The tiered method is suitable for both customers and businesses. Customers get more value from the product, and businesses make more money.
Prices should be scaled based on people or seats.
Customers usually feel better about paying for only the software they use since licenses can cover whole businesses.
As businesses grow, this method helps them reach out to old customers again with offers to add new users or goods.
Improve the quality of your customer service.
Many people (76%) say they would stop doing business with a company after just one bad experience.
In business-to-business (B2B), one unresolved support problem won’t cause the whole company to rethink its relationship with a vendor.
But one bad experience can still hurt relationships; if you don’t fix them, they will change over time.
Proactive customer service is the best way to avoid that. Companies can connect with customers better, keep track of their satisfaction over time, and quickly solve problems by investing in tech-enabled customer service solutions like help desk software and chatbot automation.

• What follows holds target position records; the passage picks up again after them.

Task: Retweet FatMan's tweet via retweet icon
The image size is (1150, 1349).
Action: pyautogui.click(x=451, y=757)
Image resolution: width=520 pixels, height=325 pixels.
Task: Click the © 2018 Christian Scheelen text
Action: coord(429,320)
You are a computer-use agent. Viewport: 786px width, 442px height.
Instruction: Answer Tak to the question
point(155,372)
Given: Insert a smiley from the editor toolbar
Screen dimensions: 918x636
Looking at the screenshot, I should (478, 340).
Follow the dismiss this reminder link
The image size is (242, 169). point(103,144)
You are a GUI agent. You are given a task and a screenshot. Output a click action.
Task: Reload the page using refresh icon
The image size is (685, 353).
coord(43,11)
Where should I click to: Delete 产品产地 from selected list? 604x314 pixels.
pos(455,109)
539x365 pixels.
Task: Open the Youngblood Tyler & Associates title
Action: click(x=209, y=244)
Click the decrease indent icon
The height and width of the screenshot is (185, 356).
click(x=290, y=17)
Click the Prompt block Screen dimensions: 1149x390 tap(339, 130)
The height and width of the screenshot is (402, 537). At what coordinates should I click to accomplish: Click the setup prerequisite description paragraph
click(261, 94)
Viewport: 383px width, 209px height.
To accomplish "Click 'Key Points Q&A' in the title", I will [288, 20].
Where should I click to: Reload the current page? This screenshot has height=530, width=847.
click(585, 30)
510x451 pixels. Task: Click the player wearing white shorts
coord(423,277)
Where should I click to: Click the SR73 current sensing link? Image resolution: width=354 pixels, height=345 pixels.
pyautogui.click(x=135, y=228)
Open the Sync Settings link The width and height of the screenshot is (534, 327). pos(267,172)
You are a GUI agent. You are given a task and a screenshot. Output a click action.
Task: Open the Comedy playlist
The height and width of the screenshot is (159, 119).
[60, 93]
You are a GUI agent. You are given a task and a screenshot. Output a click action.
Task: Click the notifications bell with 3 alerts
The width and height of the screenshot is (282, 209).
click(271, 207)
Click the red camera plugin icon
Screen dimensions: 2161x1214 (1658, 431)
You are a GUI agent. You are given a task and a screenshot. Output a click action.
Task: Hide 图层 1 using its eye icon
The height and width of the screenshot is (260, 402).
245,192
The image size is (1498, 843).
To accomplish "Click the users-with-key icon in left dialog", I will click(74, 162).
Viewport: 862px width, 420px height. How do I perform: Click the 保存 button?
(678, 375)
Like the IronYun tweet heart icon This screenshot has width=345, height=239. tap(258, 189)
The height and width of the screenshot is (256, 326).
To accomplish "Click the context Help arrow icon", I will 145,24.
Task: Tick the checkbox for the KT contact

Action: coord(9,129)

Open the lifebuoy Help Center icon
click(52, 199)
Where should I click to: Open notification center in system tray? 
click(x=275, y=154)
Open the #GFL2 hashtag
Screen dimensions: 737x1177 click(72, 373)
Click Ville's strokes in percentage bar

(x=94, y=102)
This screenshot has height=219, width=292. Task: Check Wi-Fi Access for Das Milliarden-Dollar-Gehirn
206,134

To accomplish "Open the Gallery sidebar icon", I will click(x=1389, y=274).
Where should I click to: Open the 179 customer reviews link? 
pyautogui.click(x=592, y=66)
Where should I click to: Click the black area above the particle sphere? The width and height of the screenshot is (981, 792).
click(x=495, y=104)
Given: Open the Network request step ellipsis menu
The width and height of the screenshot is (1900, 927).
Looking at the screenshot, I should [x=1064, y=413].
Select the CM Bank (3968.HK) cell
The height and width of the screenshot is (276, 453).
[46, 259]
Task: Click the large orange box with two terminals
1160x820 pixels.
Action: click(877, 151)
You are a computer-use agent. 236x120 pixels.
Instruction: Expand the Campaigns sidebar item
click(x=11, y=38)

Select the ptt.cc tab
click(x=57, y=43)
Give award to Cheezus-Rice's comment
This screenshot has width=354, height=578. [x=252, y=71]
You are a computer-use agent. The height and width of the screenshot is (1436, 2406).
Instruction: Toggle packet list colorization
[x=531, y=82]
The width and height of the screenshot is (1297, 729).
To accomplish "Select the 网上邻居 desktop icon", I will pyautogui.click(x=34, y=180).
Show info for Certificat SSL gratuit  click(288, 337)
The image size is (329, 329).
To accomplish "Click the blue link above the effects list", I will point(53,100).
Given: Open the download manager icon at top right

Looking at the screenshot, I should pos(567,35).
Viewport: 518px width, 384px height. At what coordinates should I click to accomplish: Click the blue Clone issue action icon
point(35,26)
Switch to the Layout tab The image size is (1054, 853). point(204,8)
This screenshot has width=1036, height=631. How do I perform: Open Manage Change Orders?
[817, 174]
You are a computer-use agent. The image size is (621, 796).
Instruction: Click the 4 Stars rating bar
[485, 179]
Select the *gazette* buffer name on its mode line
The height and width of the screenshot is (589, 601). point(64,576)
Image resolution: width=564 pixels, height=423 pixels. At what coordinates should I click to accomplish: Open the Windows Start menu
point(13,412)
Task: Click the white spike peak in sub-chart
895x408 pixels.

When self-service options are offered, customers usually choose them. Plus, they save time because people don’t have to wait for someone to help them. Self-service sites give customers access to product documentation, tutorial videos, and FAQs without waiting for a rep.
Set up solutions for managing subscriptions and billing
Automatic billing and subscription management keep SaaS companies from dealing with many problems that cause users to leave, either voluntarily or not.
The most essential benefits of tools for managing and billing subscriptions are:
Automating the payment process to keep customer records up-to-date
Setting up flexible payment plans, such as pay-as-you-go contracts, monthly payments, and more
Making it easy for customers to change or improve their subscriptions
Taking more than one payment method so that failed deals don’t cause customers to leave
Setting up automatic payment alerts will save time and money on management tasks that need to be repeated.
Dynamic discounting to give people unique rewards
Getting payment information from customers will help businesses figure out which ones are the most useful
Each of these benefits leads to lower monthly and yearly churn rates, which is especially important when you consider that mistakes in billing and payment processes cause a big chunk of those rates.